To achieve IT consolidation, virtualization has become the most
widespread option. Virtualization for consolidation is a viable
option because it keeps the interest of stakeholders intact and
serves optimal computing power as per requirement unlike physical
hardware where organizations need to anticipate maximum computing
power which is very unlikely in normal operation. However if not
effectively understood, planned executed it can easily lead to an
ineffective implementation.
The fundamental virtue of virtualization is to grow
infrastructure as you grow. TCO (total cost of ownership) becomes
practical and viable to justify and can be extended as and when
required. Virtualization can be extended further to create private
cloud computing platforms.
Prevailing myths
In today’s IT market, there are outstanding technology
products available, which are supported by respective technology
companies and principal organization.
Whilst, organizations initiate the project of Consolidation
using Virtualization, they tend to overlook the critical business
requirements. Organizations also tend to skip a deep dive
study of current infrastructure and its utilization; hence unable
to or incorrectly anticipating the future growth.
For various reasons organizations don’t involve all the
stakeholders to get the information on business growth and future
projections and ‘Consolidation’ becomes one of the
expensive projects to execute where final goal is not defined
clearly to all the stakeholders.
Organizations start the proof of concept internally to address
the business requirements but actually end up getting into product
evaluation. Upon evaluating 2 or 3 products, organizations tend to
deviate from the goal of Consolidation and are disillusioned with
the ‘product features’. Hence, they end up choosing the
most impressive rather than the most appropriate product.
Potential approach
Organizations must take the approach which gives unbiased
opinion about current infrastructure and the subsequent path to
achieve Consolidation using Virtualization.
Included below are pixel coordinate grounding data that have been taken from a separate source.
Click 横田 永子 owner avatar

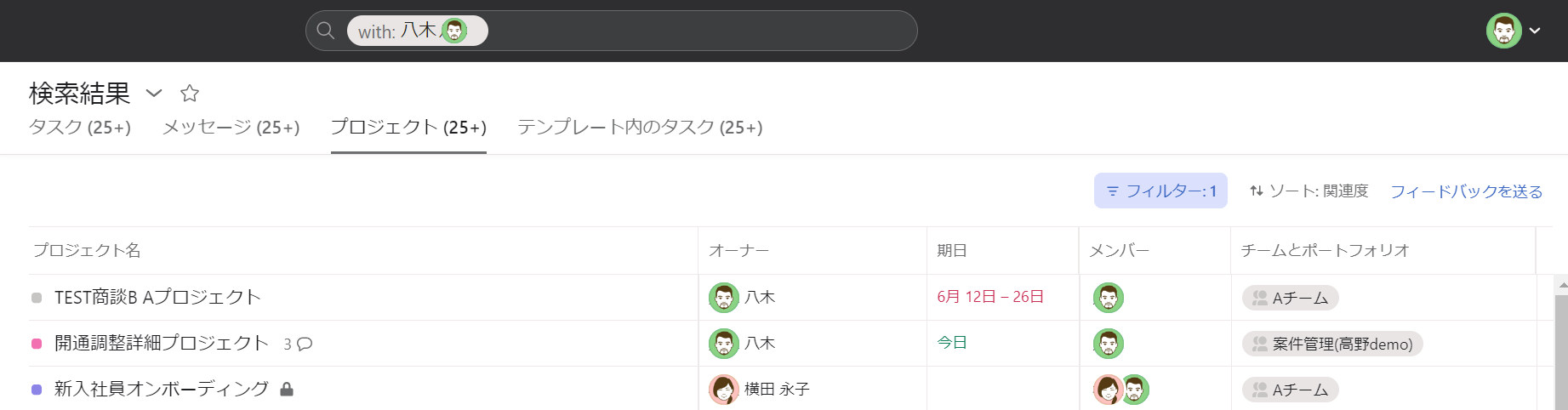pyautogui.click(x=724, y=390)
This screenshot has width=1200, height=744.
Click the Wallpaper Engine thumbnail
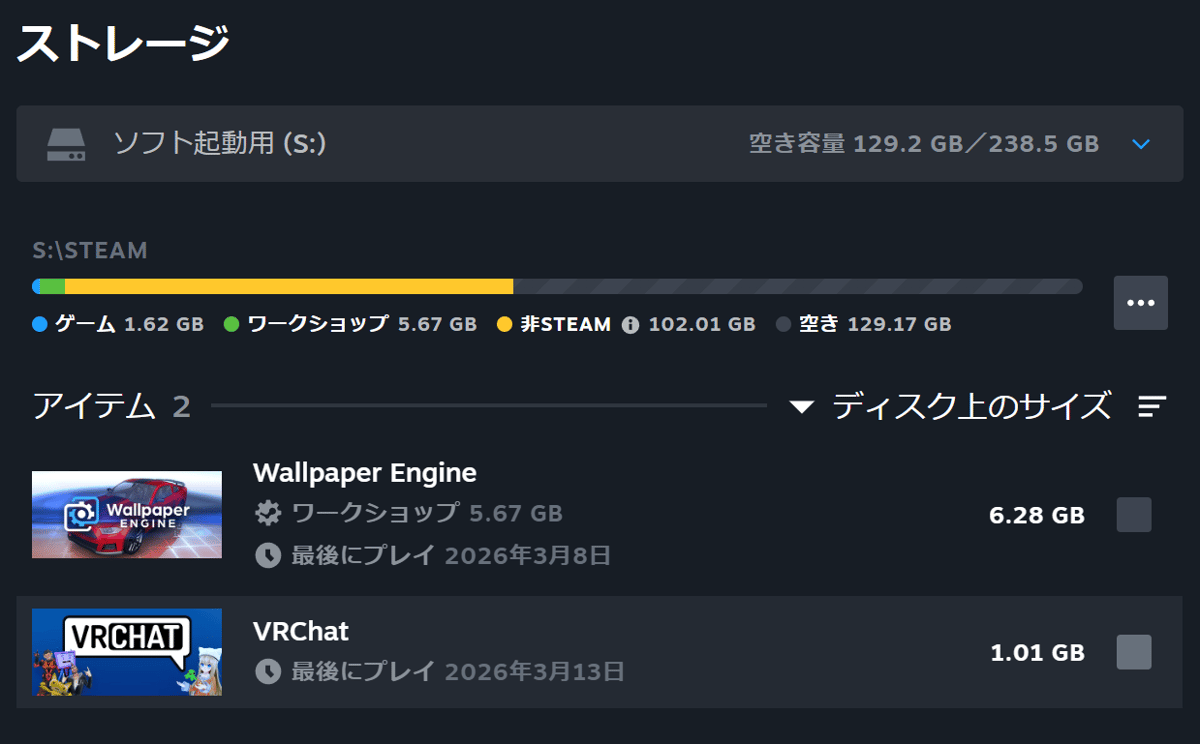(127, 514)
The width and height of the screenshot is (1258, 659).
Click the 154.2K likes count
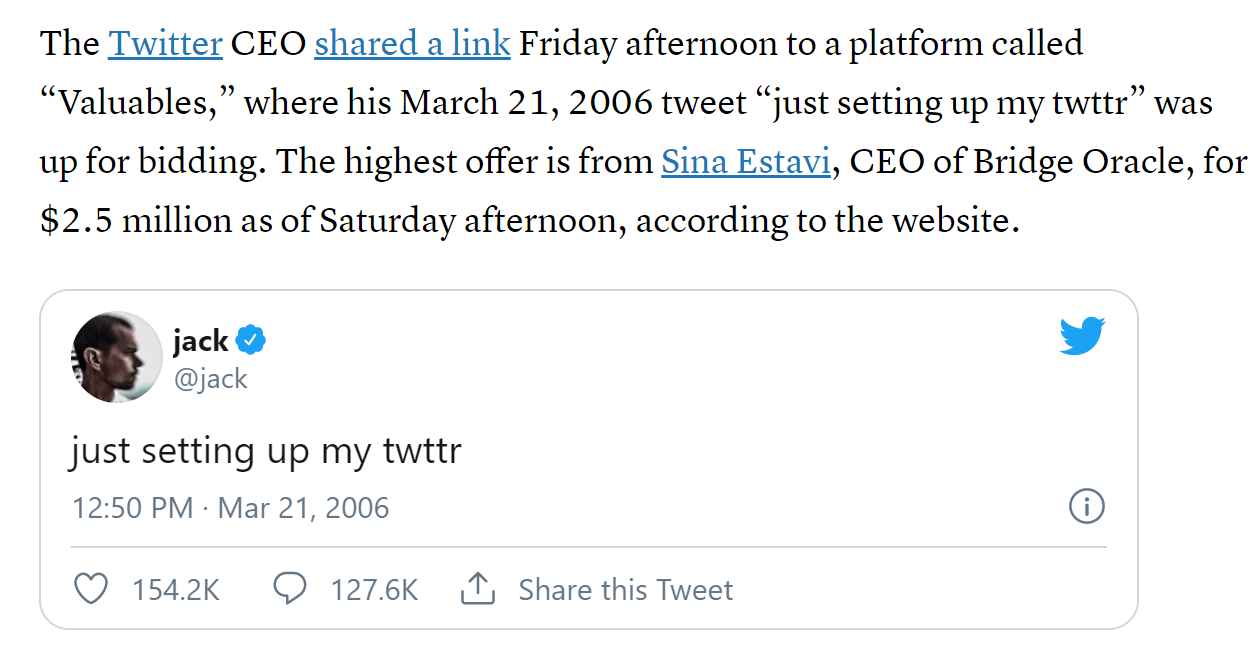pyautogui.click(x=176, y=590)

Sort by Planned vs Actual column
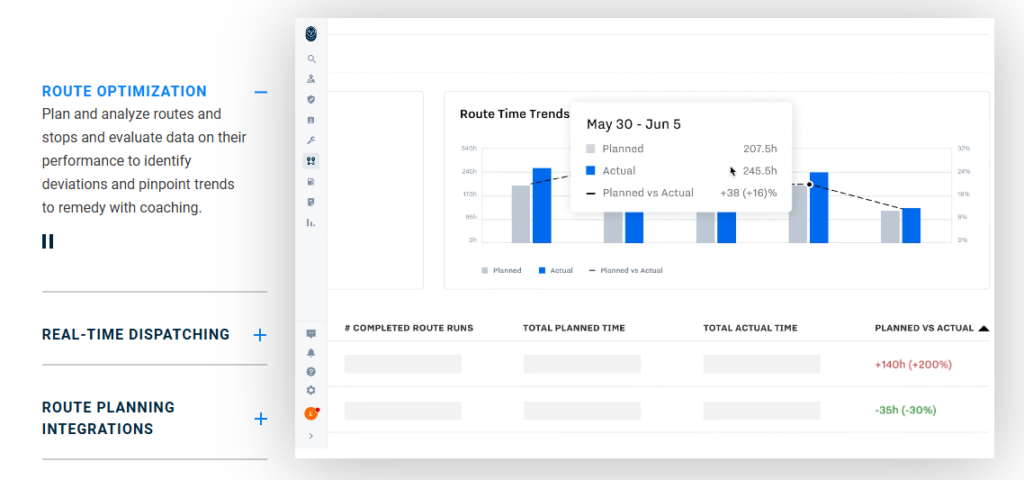pyautogui.click(x=931, y=328)
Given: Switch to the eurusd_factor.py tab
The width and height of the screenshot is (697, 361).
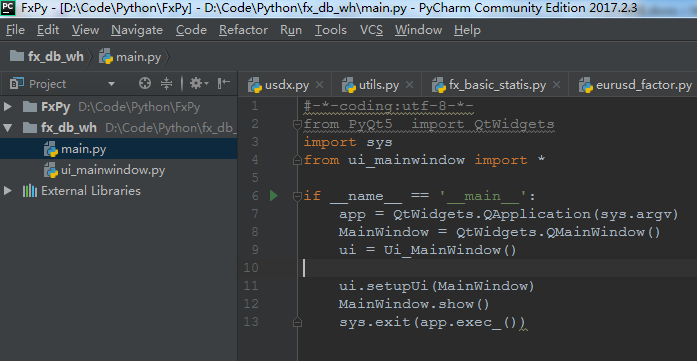Looking at the screenshot, I should (x=636, y=85).
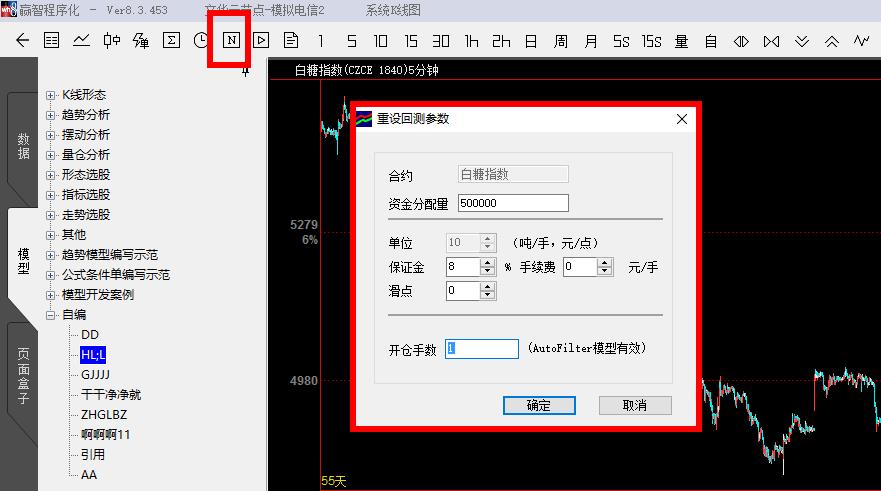Switch to the 1h chart period
This screenshot has width=881, height=491.
471,41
IT vendors can take the following stepwise approach to address
their client needs.
1. Understand from the client IT team the goal
to be achieved by introducing Virtualization.
2. Take the stock of current infrastructure
and understand the future growth.
3. Do deep dive study of each of the components
of the IT infrastructure. This study includes evaluating the
following parameters -
a. Servers utilization ( CPU, memory, I/O)
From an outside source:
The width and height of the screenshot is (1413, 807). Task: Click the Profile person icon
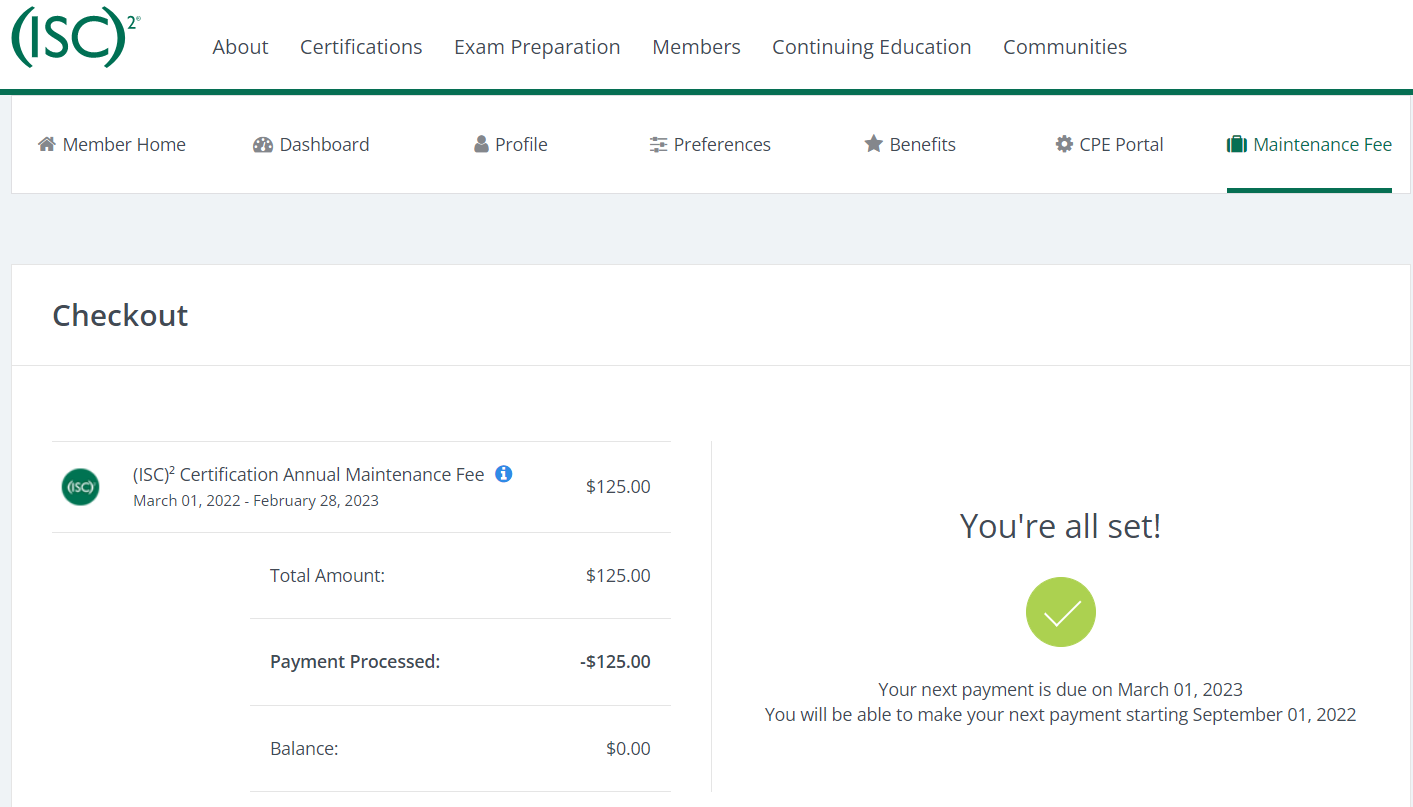(x=481, y=144)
b. Current applications deployed
c. High-availability implemented
d. Application Components study (DB, Application
servers tier, web tier etc…)
4. Based on study, create the blue print of
deployment architecture using virtualization technology as
concept.
5. Help client decide on virtualization
technology product to be deployed. This can be combination of
hardware and software products to achieve the final goal.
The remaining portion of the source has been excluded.